Reimagining the look of Disney princesses

Jenny Sum as Tinkerbell in student project reimagining Disney princesses

Jenny Sum as Tinkerbell. Photo: Kim Navoa (click on image for larger size)

Seniors Kim Navoa, Donnie Chang and Rachelle Johnson have something in common: childhood memories of watching Disney movies.

But they also shared a sense that they weren’t like the traditionally Caucasian princesses.

So they reimagined Disney princesses to look more like they do, creating a photography series of diverse princesses. Their work was part of a research project for the UIC Asian American and Native American Pacific Islander-Serving Institutions initiative, a collaboration of the Asian American Studies department and Asian American Resource and Cultural Center.

“We chose Disney princesses because it was something we had in common. Even though it was such a huge part of our childhoods, there was just always something that felt off about how we could relate to them,” said Navoa, a photography student. “It was hard because physically, they didn’t look like us.”

Since “Snow White” was released 76 years ago, only five of 13 Disney princesses have been portrayed as women of color. The first was Jasmine from “Aladdin” in 1992. Other diverse Disney princesses include Pocahontas (1995), Mulan (1998), Kida (2001) and Tiana (2009).

“It wasn’t until Pocahontas, Mulan and Tiana came around, but that’s when we were older,” added Chang, a psychology student. “When I was in elementary school, Belle was the only one I could relate to because she had dark hair.”

The photo series, posted to Navoa’s Tumblr site, is gaining a lot of attention.

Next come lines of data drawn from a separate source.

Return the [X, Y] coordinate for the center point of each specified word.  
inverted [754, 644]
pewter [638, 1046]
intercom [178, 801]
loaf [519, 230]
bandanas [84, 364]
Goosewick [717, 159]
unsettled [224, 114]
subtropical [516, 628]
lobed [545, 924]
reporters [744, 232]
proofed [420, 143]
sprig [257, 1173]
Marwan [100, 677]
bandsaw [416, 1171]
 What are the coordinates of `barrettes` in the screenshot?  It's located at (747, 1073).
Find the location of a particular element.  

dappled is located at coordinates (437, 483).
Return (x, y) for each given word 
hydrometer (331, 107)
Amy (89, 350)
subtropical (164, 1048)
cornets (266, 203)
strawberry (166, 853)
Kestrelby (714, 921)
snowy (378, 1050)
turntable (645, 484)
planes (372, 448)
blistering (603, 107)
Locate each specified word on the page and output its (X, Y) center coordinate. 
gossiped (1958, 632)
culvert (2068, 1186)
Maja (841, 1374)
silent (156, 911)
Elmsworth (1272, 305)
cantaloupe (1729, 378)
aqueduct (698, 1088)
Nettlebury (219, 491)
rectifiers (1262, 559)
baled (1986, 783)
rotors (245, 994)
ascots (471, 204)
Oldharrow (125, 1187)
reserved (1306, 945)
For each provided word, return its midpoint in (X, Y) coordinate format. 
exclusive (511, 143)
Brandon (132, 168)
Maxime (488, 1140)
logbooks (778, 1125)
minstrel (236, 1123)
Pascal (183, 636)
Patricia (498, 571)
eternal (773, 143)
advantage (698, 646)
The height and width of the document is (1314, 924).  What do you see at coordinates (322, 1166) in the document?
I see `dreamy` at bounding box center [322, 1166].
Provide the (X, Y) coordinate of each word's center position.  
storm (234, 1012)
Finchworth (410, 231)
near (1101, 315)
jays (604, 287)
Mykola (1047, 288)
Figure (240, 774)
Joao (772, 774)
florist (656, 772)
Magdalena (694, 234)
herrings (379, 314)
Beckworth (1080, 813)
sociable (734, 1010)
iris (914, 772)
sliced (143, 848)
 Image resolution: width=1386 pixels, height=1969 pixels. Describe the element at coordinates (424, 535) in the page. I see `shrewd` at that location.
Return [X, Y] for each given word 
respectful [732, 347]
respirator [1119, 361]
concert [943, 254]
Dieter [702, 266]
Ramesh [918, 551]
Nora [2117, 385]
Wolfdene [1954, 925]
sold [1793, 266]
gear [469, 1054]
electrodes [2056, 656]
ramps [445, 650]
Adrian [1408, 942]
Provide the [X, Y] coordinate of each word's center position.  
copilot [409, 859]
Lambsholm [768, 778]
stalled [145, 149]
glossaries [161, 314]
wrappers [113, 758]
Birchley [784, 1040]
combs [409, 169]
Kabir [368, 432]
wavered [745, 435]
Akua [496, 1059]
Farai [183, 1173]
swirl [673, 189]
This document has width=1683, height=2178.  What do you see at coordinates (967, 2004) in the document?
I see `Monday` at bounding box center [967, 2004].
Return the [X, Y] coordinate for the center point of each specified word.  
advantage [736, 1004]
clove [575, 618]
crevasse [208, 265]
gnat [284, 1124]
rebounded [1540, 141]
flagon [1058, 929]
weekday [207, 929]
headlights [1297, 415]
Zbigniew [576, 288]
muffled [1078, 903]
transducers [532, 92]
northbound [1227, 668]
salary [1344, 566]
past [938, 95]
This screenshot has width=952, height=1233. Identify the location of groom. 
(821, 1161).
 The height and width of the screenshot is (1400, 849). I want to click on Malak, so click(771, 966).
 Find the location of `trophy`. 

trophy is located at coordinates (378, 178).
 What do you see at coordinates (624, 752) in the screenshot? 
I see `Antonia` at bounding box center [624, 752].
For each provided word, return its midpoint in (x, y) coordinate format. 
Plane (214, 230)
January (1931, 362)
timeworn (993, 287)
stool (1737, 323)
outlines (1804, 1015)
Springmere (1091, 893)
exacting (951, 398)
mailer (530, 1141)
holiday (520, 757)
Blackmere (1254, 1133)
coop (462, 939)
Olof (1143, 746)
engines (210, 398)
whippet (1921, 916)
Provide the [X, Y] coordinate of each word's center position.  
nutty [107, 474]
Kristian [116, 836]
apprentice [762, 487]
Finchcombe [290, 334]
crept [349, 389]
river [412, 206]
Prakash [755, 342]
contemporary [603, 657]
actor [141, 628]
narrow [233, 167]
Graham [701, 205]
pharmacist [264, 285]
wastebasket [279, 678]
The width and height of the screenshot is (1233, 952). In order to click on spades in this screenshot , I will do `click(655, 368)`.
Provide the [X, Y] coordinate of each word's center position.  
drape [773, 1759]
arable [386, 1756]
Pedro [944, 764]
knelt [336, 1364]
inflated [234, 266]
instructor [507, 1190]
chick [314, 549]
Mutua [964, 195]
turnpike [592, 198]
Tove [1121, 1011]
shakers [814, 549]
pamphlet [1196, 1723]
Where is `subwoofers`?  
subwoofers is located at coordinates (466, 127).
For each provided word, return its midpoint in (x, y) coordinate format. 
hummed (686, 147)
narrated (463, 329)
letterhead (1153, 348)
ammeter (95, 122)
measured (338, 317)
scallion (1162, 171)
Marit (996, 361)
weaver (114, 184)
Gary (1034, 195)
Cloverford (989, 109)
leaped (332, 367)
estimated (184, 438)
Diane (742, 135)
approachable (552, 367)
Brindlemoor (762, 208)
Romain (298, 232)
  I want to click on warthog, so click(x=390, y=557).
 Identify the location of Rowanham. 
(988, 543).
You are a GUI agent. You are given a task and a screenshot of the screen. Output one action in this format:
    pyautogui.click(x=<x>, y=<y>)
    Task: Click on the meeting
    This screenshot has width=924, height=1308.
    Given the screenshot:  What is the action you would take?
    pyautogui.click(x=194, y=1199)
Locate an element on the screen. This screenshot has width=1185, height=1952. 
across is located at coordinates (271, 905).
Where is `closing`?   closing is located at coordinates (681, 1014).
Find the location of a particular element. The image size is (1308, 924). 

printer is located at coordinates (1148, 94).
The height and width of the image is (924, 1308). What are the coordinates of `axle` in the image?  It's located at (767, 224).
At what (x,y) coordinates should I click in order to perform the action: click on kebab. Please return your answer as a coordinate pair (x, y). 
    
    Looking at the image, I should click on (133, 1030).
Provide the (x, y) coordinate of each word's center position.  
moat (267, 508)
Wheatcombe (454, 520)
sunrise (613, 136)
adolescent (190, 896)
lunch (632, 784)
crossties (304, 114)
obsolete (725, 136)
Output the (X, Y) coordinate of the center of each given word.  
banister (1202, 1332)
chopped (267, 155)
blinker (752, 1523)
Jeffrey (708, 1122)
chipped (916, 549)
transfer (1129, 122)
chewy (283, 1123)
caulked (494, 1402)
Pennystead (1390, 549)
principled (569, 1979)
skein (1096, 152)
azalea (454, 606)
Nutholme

It has received more than 10,000 hits and was featured in Huffington Post and social media outlets.

Rachelle Johnson, Donnie Chang, Kim Navoa reimagined Disney princesses

Rachelle Johnson, Donnie Chang and Kim Navoa (L-R) did a research and photo project that reimagined female Disney characters.

Although much of the response was positive, they have received some criticism. Some told the students they were offended by the project, which included one representation of Belle from “Beauty and the Beast” wearing a Muslim headscarf called a hijab.

“Some Asian-Americans wear hijabs,” Navoa said. “If we left that out, it wouldn’t be an accurate representation and we would be excluding people. We don’t want anyone to feel excluded. It’s about being who you are.”

They would like to complete a second photography series that includes newer Disney characters, such as Meredith from “Brave” and Vanellope from “Wreck-It Ralph.”

They’ve received positive responses, too, from parents who show the photography series to their children.

“These stories are not just limited to characters that look white American; everyone can connect to the Disney stories,” Chang said.

“If they [children] can feel any type of connection to our Asian-American Disney princesses, that would make me happy.”